Estratti da una presentazione di Carolus Wimmer, membro dell’Ufficio Politico del PCV
http://www.resistenze.org/sito/te/pe/mc/pemc7f17-001681.htm
Le forze di chiara posizione marxista e marxista-leninista sono convinte - come insegna l’esperienza storica della lotta d’altri popoli ed anche la nostra - che il cammino verso il socialismo acutizza le contraddizioni di classe, producendo nuove posizioni, raggruppamenti e ricomposizioni di alleanze, il cui slancio corrisponderà alla sinergia di forze che riusciremo a costruire.
Si tratta, sostanzialmente, del fatto che da uno stato borghese come quello che sussiste ancora in Venezuela, non si può dirigere la rivoluzione. Storicamente questo tipo di stato non è capace di negare se stesso, perché oltre alla sua intima natura, si trova in una situazione di crescente decomposizione. Per ciò che mantiene di natura e valori borghesi, quello Stato non è rivoluzionario
Quanto sopra richiede l’esistenza e l’azione di un’avanguardia rivoluzionaria che diriga in modo organizzato, collettivo e coeso lo sforzo creatore delle masse. Che propugni valori, principi e condotte dirette a superare l’egemonia culturale borghese dominante.

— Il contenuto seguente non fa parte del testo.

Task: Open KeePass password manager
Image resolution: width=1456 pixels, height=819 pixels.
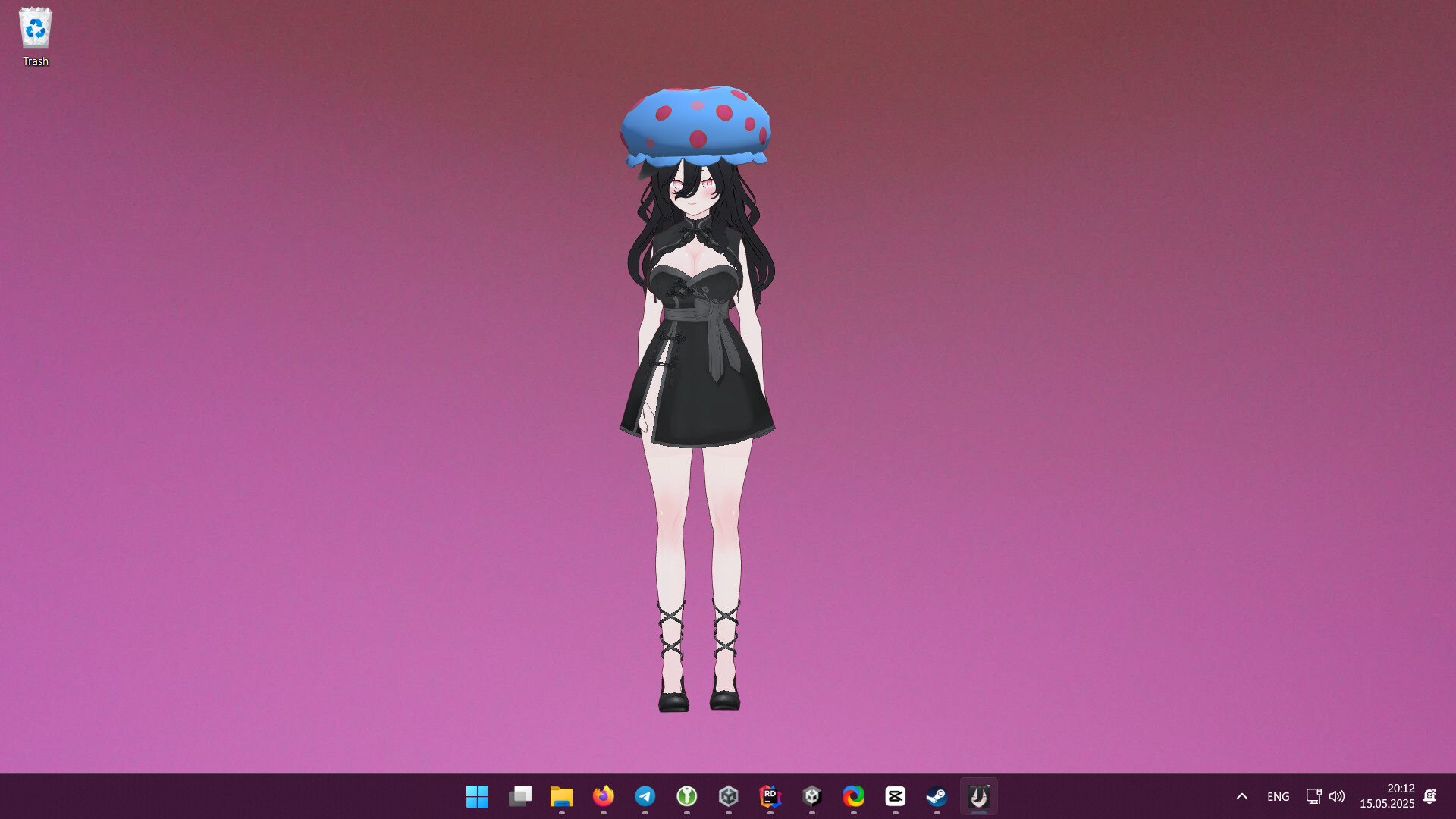Action: coord(688,796)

Che coadiuvi insieme al collettivo popolare, l’esercizio del controllo sociale e politico nel suo insieme.
In questo contesto, là dove più si esercita, in modo quasi esclusivo, una direzione del processo rivoluzionario da istanze governative, è ciò che fa il Presidente Chavez quando presenta la proposta del Partito Socialista Unito del Venezuela (PSUV).
Questo blocco di forze nazional-patriottico-rivoluzionario, collima sull’obiettivo antimperialista, ma a volte può anche difendere interessi diversi; tra i fattori dell’alleanza si sviluppa allora la lotta di classe per la direzione del processo al fine di stabilire contenuti, limiti, ritmi e profondità dello stesso, secondo i particolari interessi di ciascun fattore sociale lì rappresentato.
Si tratta, evidentemente, di un’alleanza di classe che presenta al suo interno contraddizioni - ma non antagoniste - che permettono la sua unità tattica e che profila gli antagonismi che si definiranno nel suo futuro. Questa struttura la definiamo Ampio Fronte Nazionale Patriottico e Antimperialista, costruito attorno ad un programma con norme statutarie e di funzionamento, obbligatorie per l’insieme dei suoi componenti, una struttura organica la cui direzione collettiva è guidata dal Presidente Hugo Chavez Frias.